Surprise burrowed through me. “I thought Leo was your friend.”
“Is. But if the man’s going rogue, he’d want to be brought down. Told me so once, a long time ago. Deal, Injun Princess?”
“Deal, Derek Lee. Now, how about telling your boy to lower the rifle he has pointed at my back? Being in night sights and lasered up on makes me all itchy.”
Derek laughed. “Juwan,” he called. “Twizzlers.”
I hoped “Twizzlers” was a code word for “A-OK,” and relaxed slightly when Beast’s intuition said the sharpshooter’s interest had moved away from my spine. I wasn’t sure how I knew when I was no longer in the sights of a gun, but it was something to do with Beast’s hunting instincts.
“Nice doing business, Princess.”
“Ditto, Derek.” I kick-started Bitsa, sat, and walked her in a circle before giving her gas. Over my shoulder, I called to him, “I’ll be starting at the place we killed the young rouges. I won’t get shot there, will I?”

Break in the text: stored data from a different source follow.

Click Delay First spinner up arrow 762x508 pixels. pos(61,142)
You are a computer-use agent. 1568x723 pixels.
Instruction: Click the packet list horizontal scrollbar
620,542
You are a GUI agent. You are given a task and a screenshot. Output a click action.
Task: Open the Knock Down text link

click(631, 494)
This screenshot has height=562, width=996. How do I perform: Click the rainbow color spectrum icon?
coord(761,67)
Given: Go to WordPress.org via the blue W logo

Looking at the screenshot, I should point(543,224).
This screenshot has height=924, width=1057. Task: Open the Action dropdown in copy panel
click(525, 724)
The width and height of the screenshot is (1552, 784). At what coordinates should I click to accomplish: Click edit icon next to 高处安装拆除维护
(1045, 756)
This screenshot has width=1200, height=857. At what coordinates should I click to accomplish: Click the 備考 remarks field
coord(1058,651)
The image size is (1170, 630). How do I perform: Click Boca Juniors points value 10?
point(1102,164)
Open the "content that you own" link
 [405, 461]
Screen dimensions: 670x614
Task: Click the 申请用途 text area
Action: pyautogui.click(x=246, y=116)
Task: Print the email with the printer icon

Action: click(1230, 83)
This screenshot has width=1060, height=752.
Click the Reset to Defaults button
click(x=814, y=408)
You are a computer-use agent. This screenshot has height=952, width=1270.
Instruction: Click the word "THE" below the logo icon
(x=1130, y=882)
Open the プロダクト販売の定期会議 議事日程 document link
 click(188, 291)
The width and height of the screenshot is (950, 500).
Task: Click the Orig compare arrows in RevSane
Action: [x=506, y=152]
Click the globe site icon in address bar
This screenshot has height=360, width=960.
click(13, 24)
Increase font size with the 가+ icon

Derek shook his head and gave me an uplifted thumb in reply. I took that to mean that I would not get shot and that the place was safe to reconnoiter. I hoped I was reading him right.
The bike at a full-throated roar, sweat drying on my spine, I made my way down the dark, wet streets.
I did my best hunting in Beast form, but didn’t want to take time to go back to the house and shift. It wasn’t something I did easily away from home base, not even when that home was only on loan to me for the duration of my contract. But in human form I still had a few better-than-human senses—thanks to a century, give or take, spent in beast form—and could chase scents fairly well from Bitsa’s back. Having a starting point helped.
I motored to the abandoned housing unit where I had taken down a female young-rogue vamp only a few days past. The place had acquired inhabitants; whether they were bona fide, deed-holding owners, renters, or squatters, I didn’t know or care. I just hoped Derek was right about my safety and I wouldn’t get shot as a trespasser.
Engine thrumming, I eased my bike down the narrow street and around to the side of the unit, cut the motor, and stalked a
round back. The smell of blood was faint, well washed by Ada, but under the scents of fertilizer, grass seed, and the mixed odors of kids and a small dog, I could still pick up the faint tang of vamp blood. I scouted around until I was satisfied I had the scent in my memory, then tracked to the place where Derek and his pals had taken down the female’s sire, a teenaged kid, turned, and left to run wild—the rogue who had attacked a friend of mine and left her for dead. The smell was stronger here, as some vamp blood had splattered onto a brick wall, up high in a spot protected from rain. Standing against the wall, under the eaves, I breathed in the smell, my mouth open, so I drew it in through both nose and mouth, the way a cat takes scent.
And I caught the faint under-tang of another vamp. The teen male rogue’s sire. I hadn’t been looking for it last time I was here, too busy trying to stay alive. And the scent was familiar in an I-may-have-sniffed-it-before kinda way, or a sniffed-its-kid-sister kinda way.
After several long, deep breaths, cementing the disparate scents of chemicals and pheromones in my scent-memory, I walked back to Bitsa and kicked her to life. And I began to backtrack. The scent was pretty well washed away by the rain and I figured I’d have a hard time following it anyway, but the young male rogue had come and gone this way several times, and his scent was on trees and up under porches, places where the rain had missed. It was slow going, but I made my way out of the projects, heading toward Lake Pontchartrain.
It took me more than two hours to track the male rogue’s path, off Filmore Avenue in a wooded area near a bayou, in a park in the middle of New Orleans. As I rode around it, I realized that the park wasn’t that far from where I started out in the projects, yet the acreage was so large that Beast felt at home. I hadn’t known it was here, and from the smell of trees, water, and a multitude of human scents, the park was huge. The storm had dropped limbs onto the paths leading in and torn down signs, but I finally found one that identified it, unimaginatively, as New Orleans City Park.